This year has turned out be unlike any others in our lifetimes. A global pandemic has claimed the lives of a quarter of a million Americans, shut down the economy for a while and introduced us to new phrases and practices like, “social distancing” and “drive through birthday parties.” Add in a divisive presidential election, civil unrest and, yes, “murder hornets,” and you’d think there wasn’t much to be thankful for in 2020. Yet we are.
We are thankful for the health care workers who don protective clothing and masks to care for the sick and dying. We are thankful that they care enough, are dedicated enough, to show up day after day, putting themselves at risk for the coronavirus. We are thankful for the nurses and doctors who sit with our loved ones as they pass, or help sick patients connect through technology to their loved ones, who are not able to be there with them. We are thankful for those who prepare the food, clean the corridors and rooms and do everything they can to provide support at the hospitals.
We are thankful for our teachers who had to adapt to a new way of teaching children and, for those able to teach in-person, add “sanitize classrooms and mask monitor” to their already extensive list of duties. In a short space of time and among great uncertainty as to whether schools would go back to in-person teaching at all, teachers had to set up virtual classrooms and find ways to continue to provide emotional and educational support to their students. We are thankful for their dedication and the love they show our children.
We are thankful for school administrators and support staff who are keeping schools safe for teachers and students. School administrators have had to make tough decisions about returning to school and what that would look like, while balancing students’ needs, parents’ concerns, and following safety guidelines. The cafeteria workers, custodians, bus drivers and support staff have changed procedures, added to their responsibilities. We are thankful for them.
We are thankful for the workers who clamored to go back to work, to do what it took to get the job done and get the environment rolling again.
We are thankful for the owners and managers our small businesses who found new ways to deliver their goods and services. Restaurants started delivering food or offering drive-by pickups. The community supported their efforts, and we are thankful for them, as well.
We are thankful for our farmers who provide us with meats, fruits and vegetables every day. They continued to feed our nation despite their own struggles and obstacles getting their product to market and supplies to farms. With so many families now struggling to put food on their tables, we are especially thankful for the Farm to Families program that provided fresh produce to consumers and made sure the growers’ had a market to sell to. Our farm families take their responsibility as growers seriously. This year, when we bow our heads in thanks over our Thanksgiving meal, be sure to acknowledge their sacrifices.

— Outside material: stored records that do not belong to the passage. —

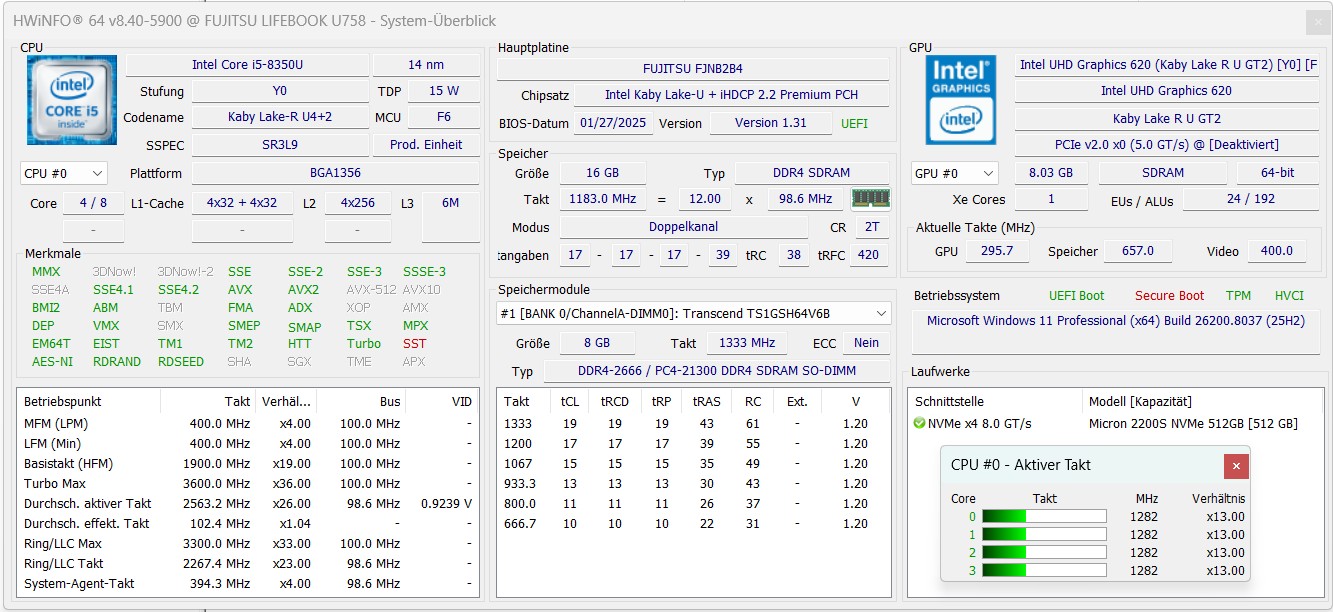
Task: Close the HWiNFO System-Überblick window
Action: pyautogui.click(x=1317, y=21)
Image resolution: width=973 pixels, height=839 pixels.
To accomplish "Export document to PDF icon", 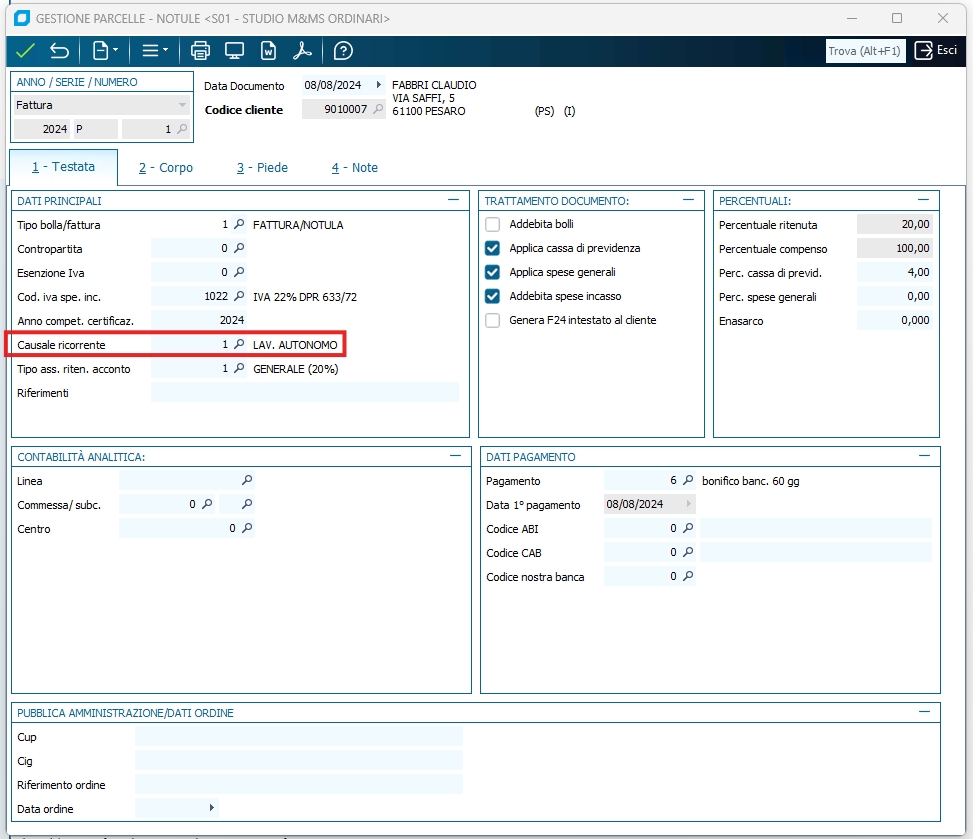I will (x=302, y=51).
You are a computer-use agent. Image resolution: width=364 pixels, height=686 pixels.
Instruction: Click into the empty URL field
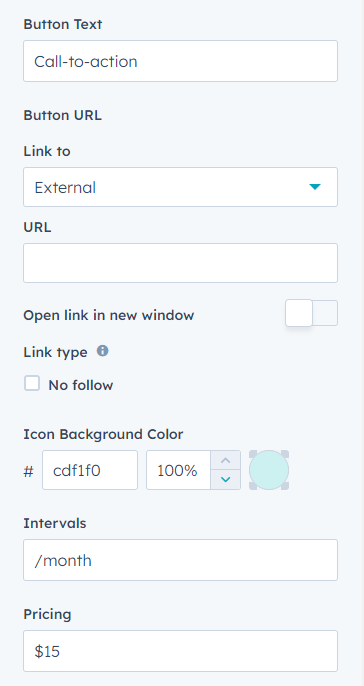(180, 263)
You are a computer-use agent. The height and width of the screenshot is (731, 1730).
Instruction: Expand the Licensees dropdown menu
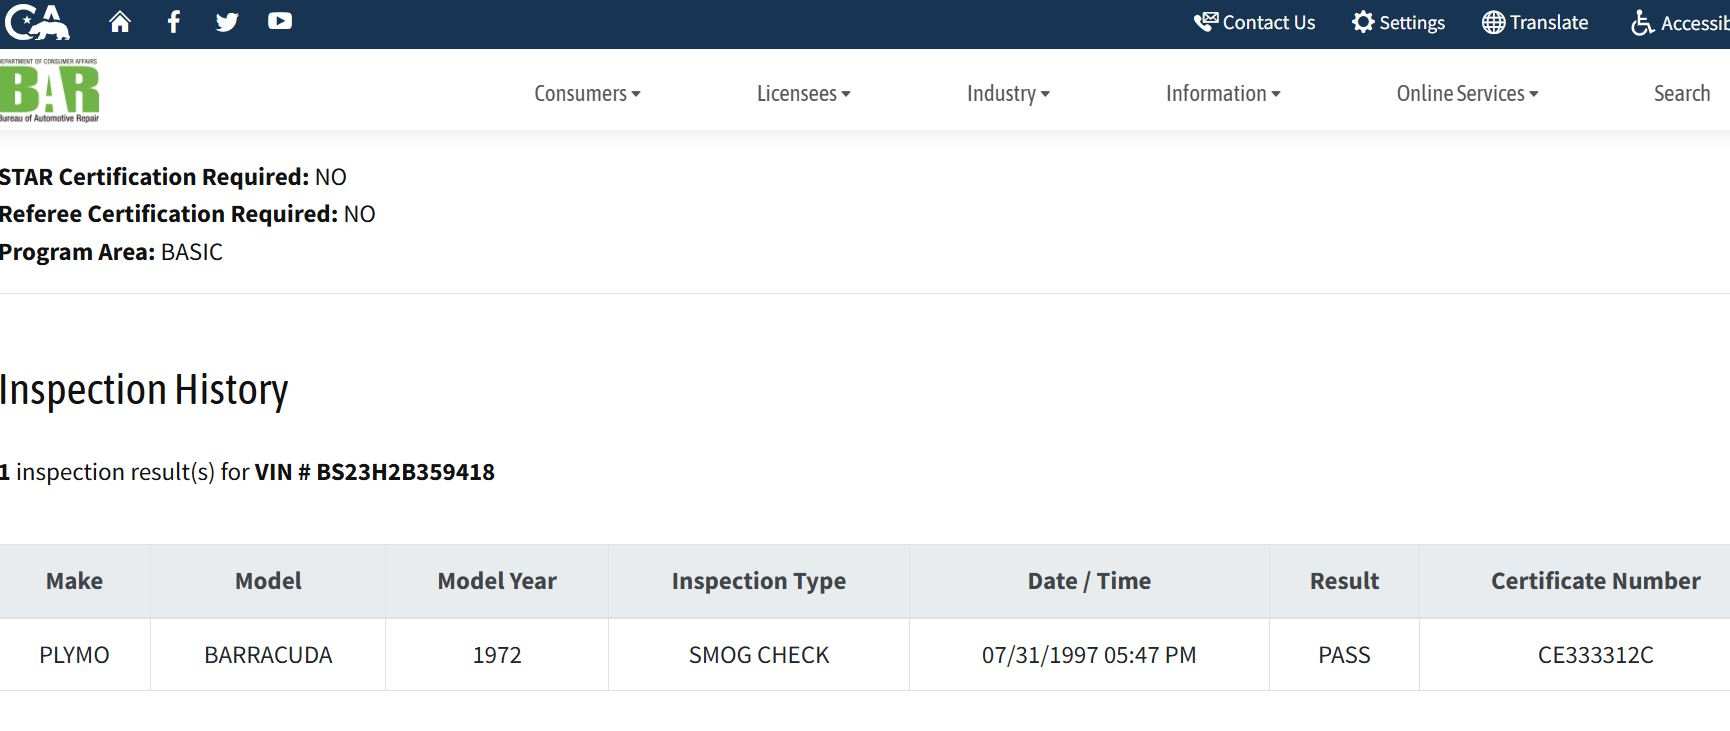tap(803, 93)
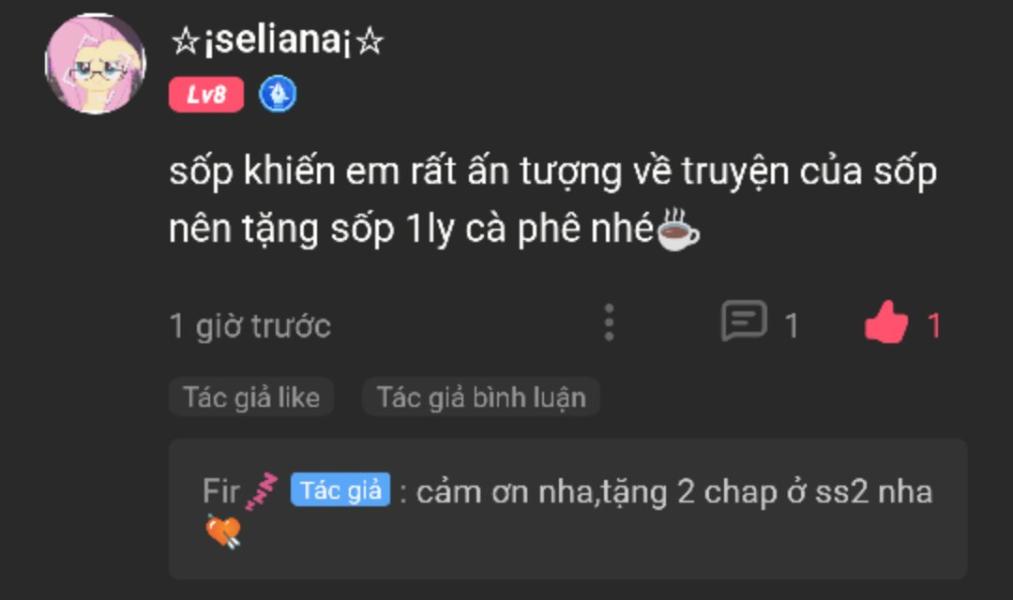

Finally, from The Cullman Times to our readers and advertisers: We are so thankful for you. It has not been an easy year for newspapers, but we continue each day to do our best to bring you news of your community. We love telling your stories; we share in your sorrows and rejoice in your good news. In a time of a global pandemic, people seek out local news more than ever because what’s happening in their communities is more important than ever. That is why we made the decision back in March to make all our online coronavirus news available at no charge.
Thank you all and we wish you all a Happy Thanksgiving.